RS: Honestly no, I was not ready at all for the real world of art and publishing. I don’t think anyone is when they first leave university. I was shaking in my boots when I went to the New Designers show last year and started getting emails from publishers about my work. The first time Sam from Nobrow/Flying Eye rang me, I was bouncing around my house like a two-year-old having a sugar rush. It wasn’t a situation I had imagined would happen for a long time, if ever. Even though it was a bizarre situation for me I was never in a million years going to let it slip through my fingers. I had been collecting Nobrow books for years, and Sam and everyone at Nobrow are so lovely, I couldn’t have asked for a better situation, I feel very lucky indeed.
CR: What advice would you give to other illustration students who are graduating about getting their work seen?
RS: Something that I feel really helped me in the lead up to graduation was finding my specialisation of character creation and children’s book illustration.
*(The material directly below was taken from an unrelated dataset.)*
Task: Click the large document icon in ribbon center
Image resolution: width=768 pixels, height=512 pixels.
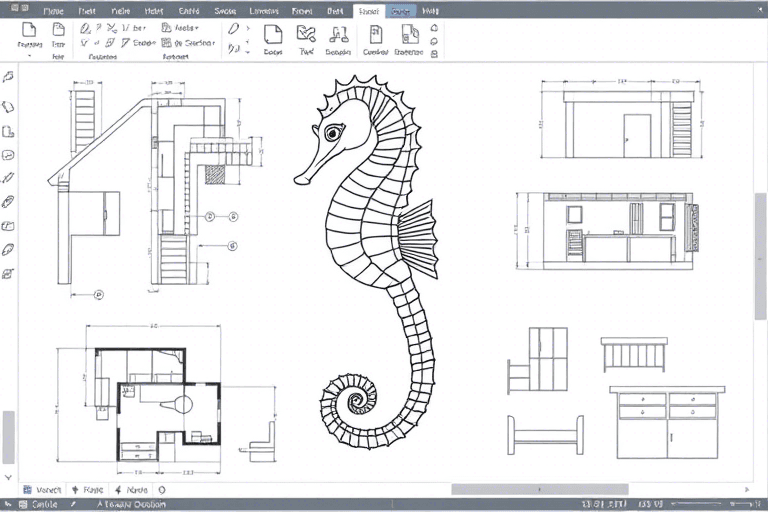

So I would say that specialisation and being true to your natural style and trusting your instincts will help you immensely. I think it is very easy to compare yourself to other illustrators and artists, doing this too often can destroy your individual voice and make you feel like you’ll never be good enough or valid in the art world. It’s not true at all. Whenever I felt lost about my style of illustration, as silly as it sounds, I’d think about how elephants and sloths couldn’t be more different, but they’re both still amazing animals. I don’t think it’s any different for illustrators. That elephant is never going to be a sloth, it isn’t fooling anyone.
With that in mind, I’d also say enter as many illustration competitions as you possibly can. The added challenge of having to work within set guidelines is great practice for the real world of freelance illustration. As well as all the contacts you could gain in the process. I entered two competitions in my final year at university, the Worldwide Picture Book illustration competition and the Macmillan Prize. I was lucky enough to get recognition for both, and it led to having my work in a catalogue of new artists and having my work exhibited alongside the other winners. The experience was fantastic and meeting people from the publishing world (who I previously saw as magic ethereal fairies who were completely unreachable) was absolutely invaluable, and the advice and critiques you get from the judges and other artists help your work get better and better. So don’t be afraid, there’s no point, just take advantage of every opportunity that comes your way, as they are gold dust.
CR: Is there anything you wish you’d known before you began working on your first book?
RS: I am actually glad I didn’t know Big Hid was going to be published before I started working on it. I made this book for myself, it is an embodiment of me, and it came so organically and naturally. I feel like if I’d known, it may not have turned out the way it did. Although saying that, now that I have been through the process of getting a book ready for publishing, I feel like I will be able to approach it more professionally knowing all the different steps and guidelines that are involved. Also, if you’re hoping to get a picture book published, my best advice would be to make yourself a dummy book to show people. I made a dummy book of Big Hid for the New Designers show where it got picked up, and I think seeing it as a physical book helped people engage and envision it as a finished product so much easier.
CR: What’s coming up next for you?
RS: I am now living in Copenhagen in Denmark and am working as an animator. I am currently working on new ideas for my next books and I would like to develop my animation skills so I can bring my characters to life! Other than that, I am ready and extremely excited to be part of the illustration world and all the opportunities it may bring.